Despite these developments, the "margin of spare capacity in the economy appears limited, adding to domestic pricing pressures," the Bank of England's monetary policy committee said Thursday. "It is likely that inflation will rise further above the target in the near term," it added.
The move alarmed businesses and some economists in Britain, who said it could harm the economy and curb spending. Many British consumers are highly leveraged, with large mortgages to pay for their homes, and big credit card debt loads, as spending is buoyed in part by property wealth.
"This is an unnecessary blow, said the British Retail Consortium director general, Kevin Hawkins, said. "The effect of the November rise has not yet worked through to household spending and, coming so soon after, another rise will hit consumers hard."
The Bank of England has "overreacted by stepping up the pace," added Holger Schmieding, an economist with Bank of America in London. The rise in British rates in November should have been sufficient to tamp down rising prices, Schmieding said.
The worst case scenario, he added, would be for the Bank of England to raise rates another quarter of a point in a few months, and "realize too late they are overdoing it."
For the euro-zone member countries — which took in Slovenia on Jan. 1 — the central bank has steadily lifted rates as rising economic growth and high oil prices fanned inflation.
The ECB on Thursday forecast the economy would expand at a respectable pace in 2007, lifted by continued recovery in Germany, where the government reported growth of 2.5 percent in 2006, more than double the rate of the previous year. For 2007, the economies of the 13 nations that share the euro are expected to expand at an average rate of about 2.6 percent, a forecast that is also aided by perceptions that the United States economy will not slow as dramatically expected this year.
Although euro-zone inflation has fallen below the bank's goal of less than 2 percent for four straight months, Jean- Claude Trichet, the president of the ECB, warned the bank would lift rates again in March if companies pass previous energy price increases through to their customers, or if the price of oil, which has retreated recently, spikes again.
"Looking ahead, acting in a firm and timely manner to ensure price stability in the medium term is warranted," Trichet said.
Most notably, Trichet gave a rare bit of explicit guidance to bond market investors who have bet heavily on another increase in March.
"I would say nothing here that would change expectations by the market that we could do something at the end of the first quarter," Trichet added. "I would not contradict that."
Trichet also emphasized the sharp rise in money supply, which grew at an annual rate of 9.3 percent in November, the highest monthly rise since the introduction of the euro in 1999.
And he all but ruled out the possibility that the increase in the German value-added tax that took place on Jan. 1 would have more than a passing effect on growth and inflation there, saying the bank's sanguine view on this matter was "well-founded."

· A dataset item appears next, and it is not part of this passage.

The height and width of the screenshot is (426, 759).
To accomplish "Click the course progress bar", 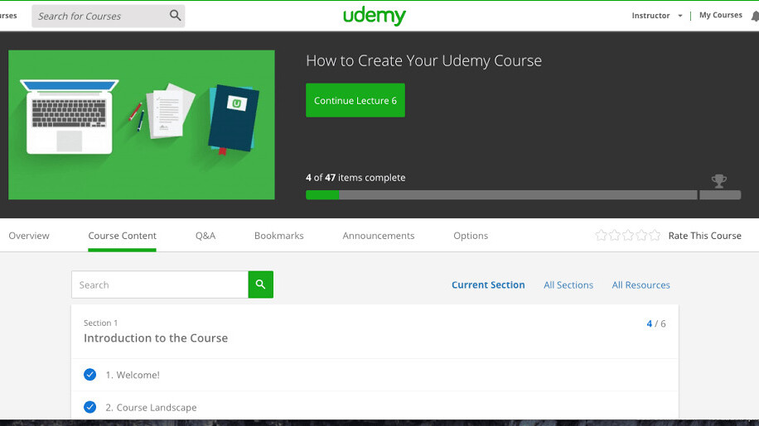I will pyautogui.click(x=501, y=195).
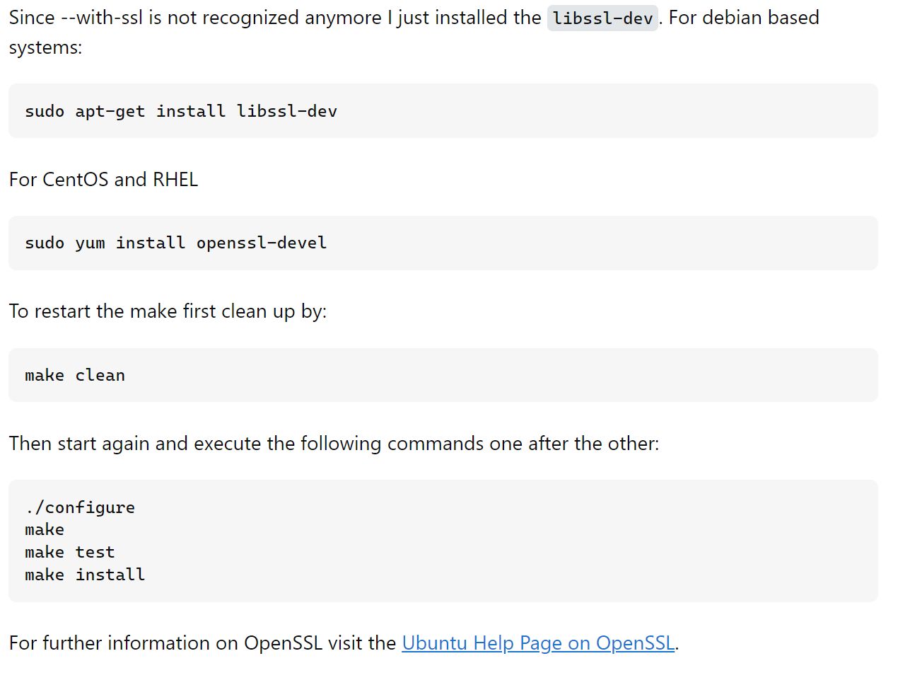Image resolution: width=910 pixels, height=685 pixels.
Task: Click the "Then start again and execute" sentence
Action: point(333,444)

"The only open question in my mind after listening to the ECB is to simply ask the question 'why are you waiting?'" said Thomas Mayer, chief Europe economist at Deutsche Bank in London.
Germany supports ECB
Germany said Thursday it would not tolerate any watering down of the independence of the European Central Bank, as suggested by French political leaders embroiled in a general election campaign, the Associated Press reported from Berlin.
"The ECB is independent, and nothing is going to change that," the German finance minister, Peer Steinbrück said.
Carter Dougherty reported from Frankfurt.